Extracted records:
____

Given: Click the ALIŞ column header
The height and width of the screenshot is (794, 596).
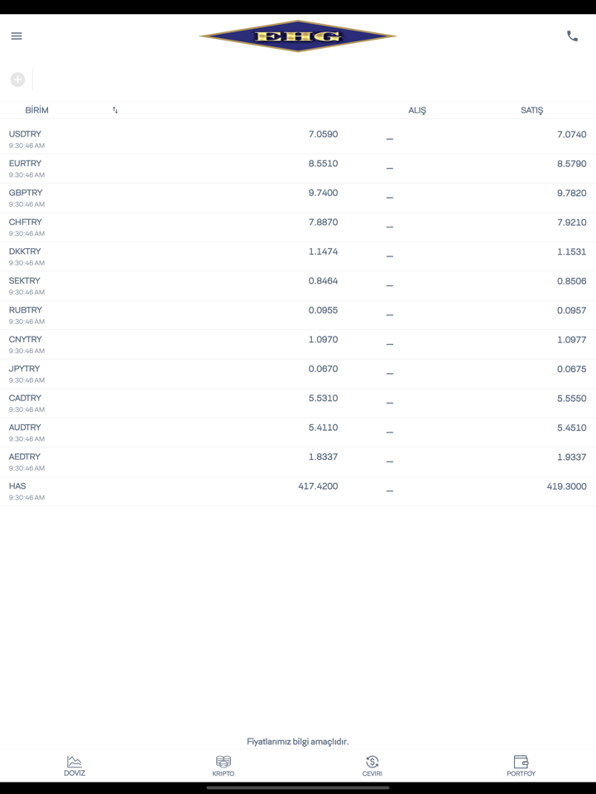Looking at the screenshot, I should (417, 110).
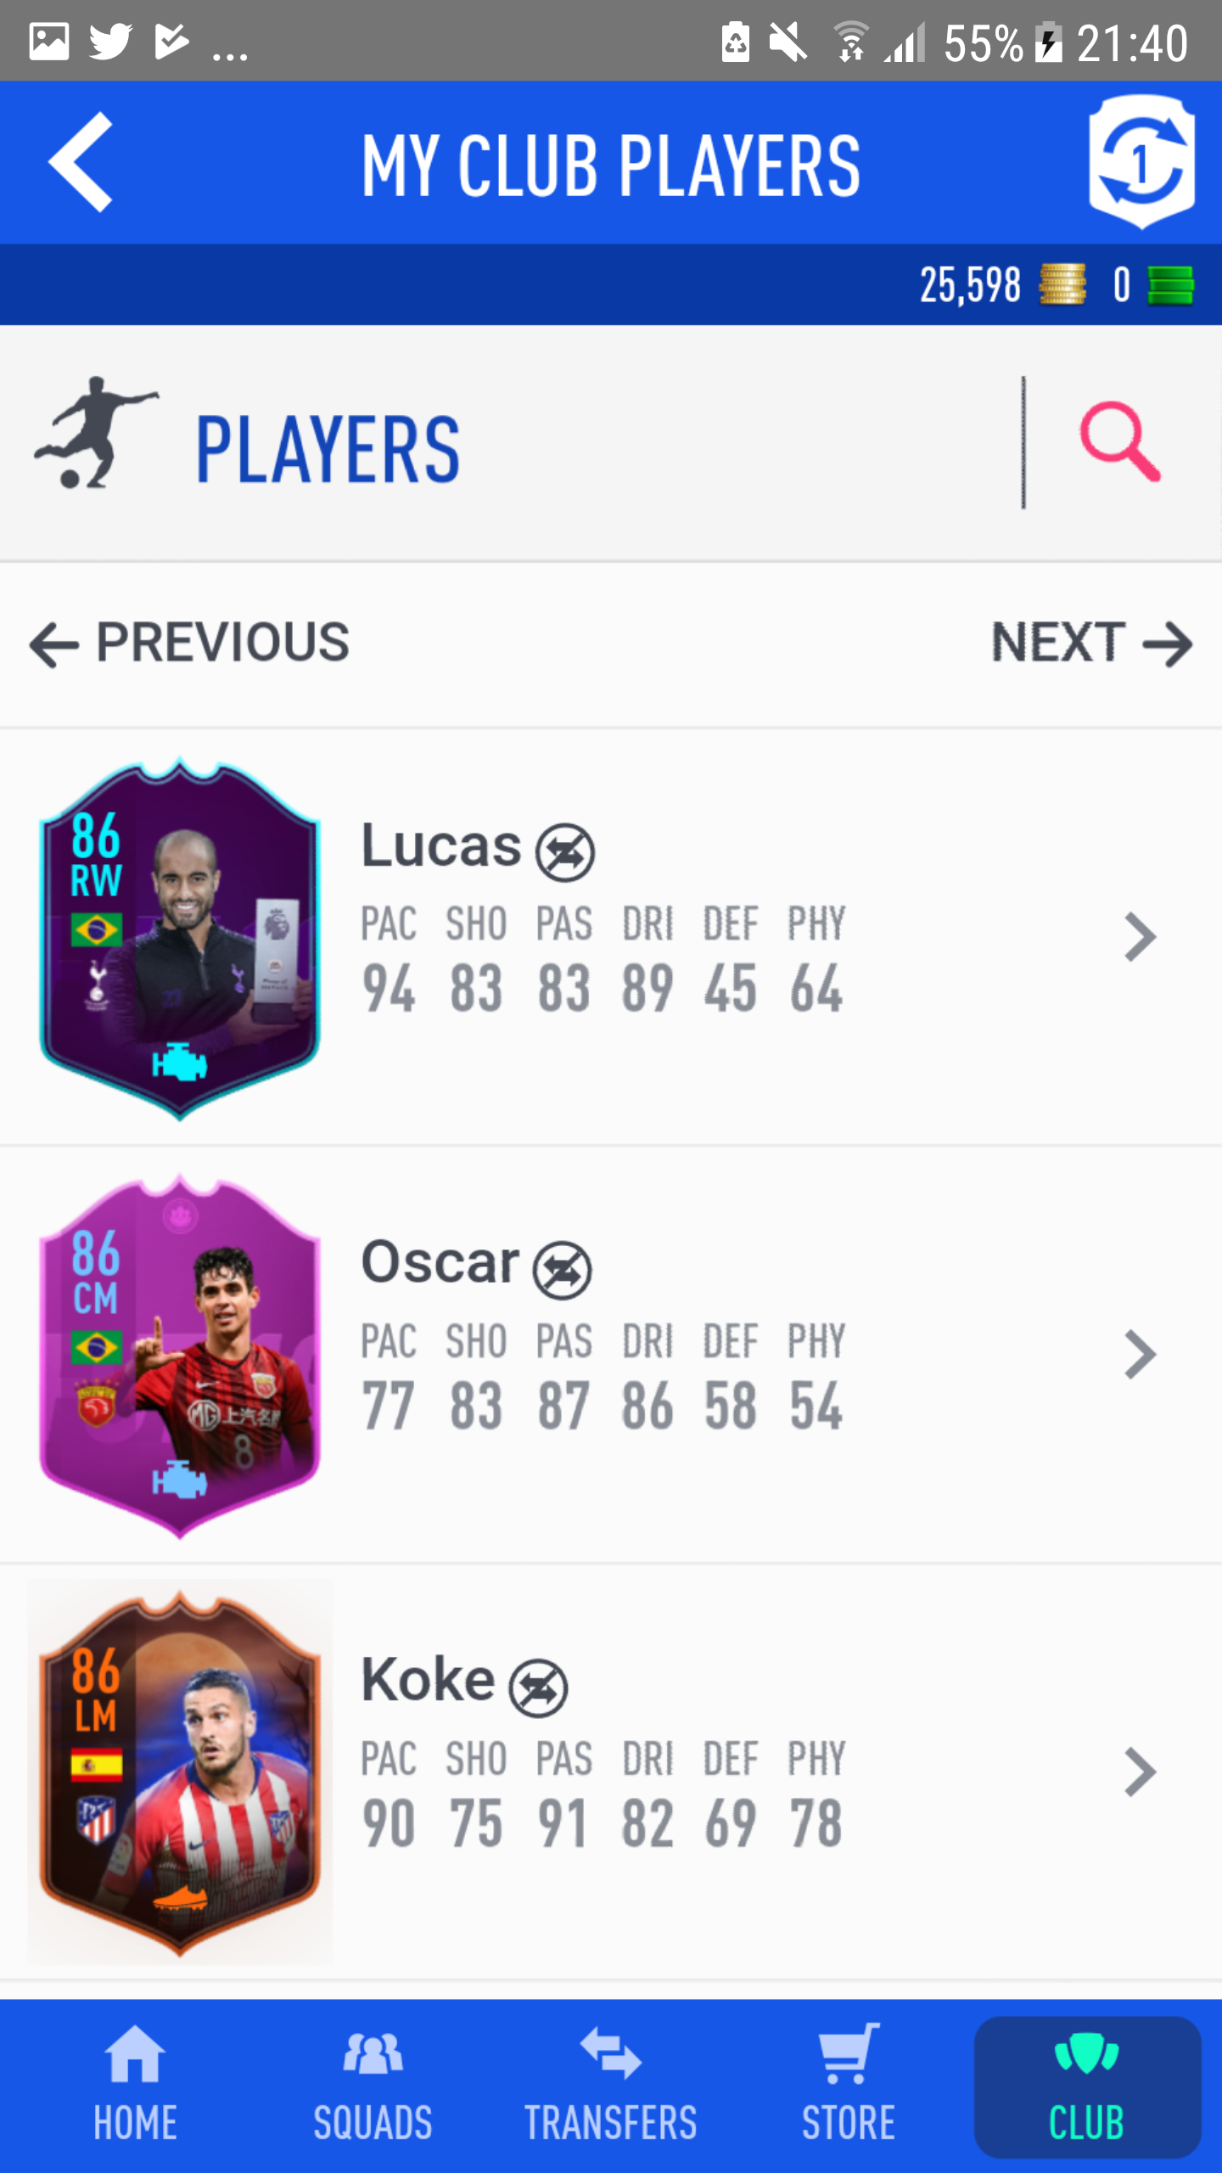Tap the back arrow in header
This screenshot has width=1222, height=2173.
point(81,161)
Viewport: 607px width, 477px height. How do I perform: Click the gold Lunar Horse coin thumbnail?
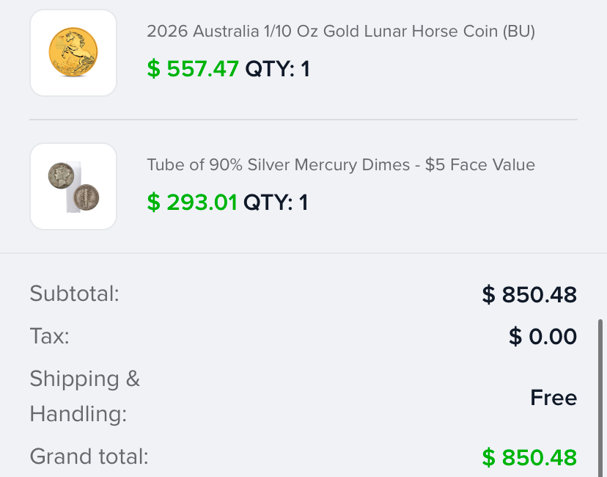click(x=73, y=53)
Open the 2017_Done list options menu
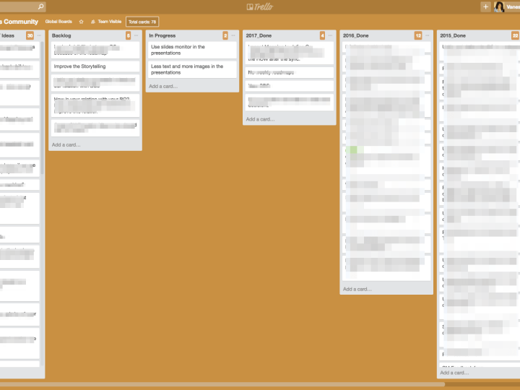This screenshot has width=520, height=390. click(x=332, y=35)
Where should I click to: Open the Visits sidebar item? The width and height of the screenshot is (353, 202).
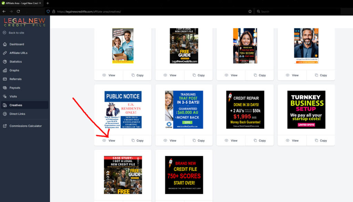pyautogui.click(x=13, y=97)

____

*Task to complete*.
Starting at the line where "Viewport: 607px width, 477px" appears, restate every line through the end of the records above exactly, but omit the pictures.

*Solved exercise*.
Viewport: 607px width, 477px height. How do I perform: Click the gold Lunar Horse coin thumbnail?
click(x=73, y=53)
Open the 2017_Done list options menu
This screenshot has width=520, height=390. click(x=332, y=35)
Where should I click to: Open the Visits sidebar item? The width and height of the screenshot is (353, 202).
pyautogui.click(x=13, y=97)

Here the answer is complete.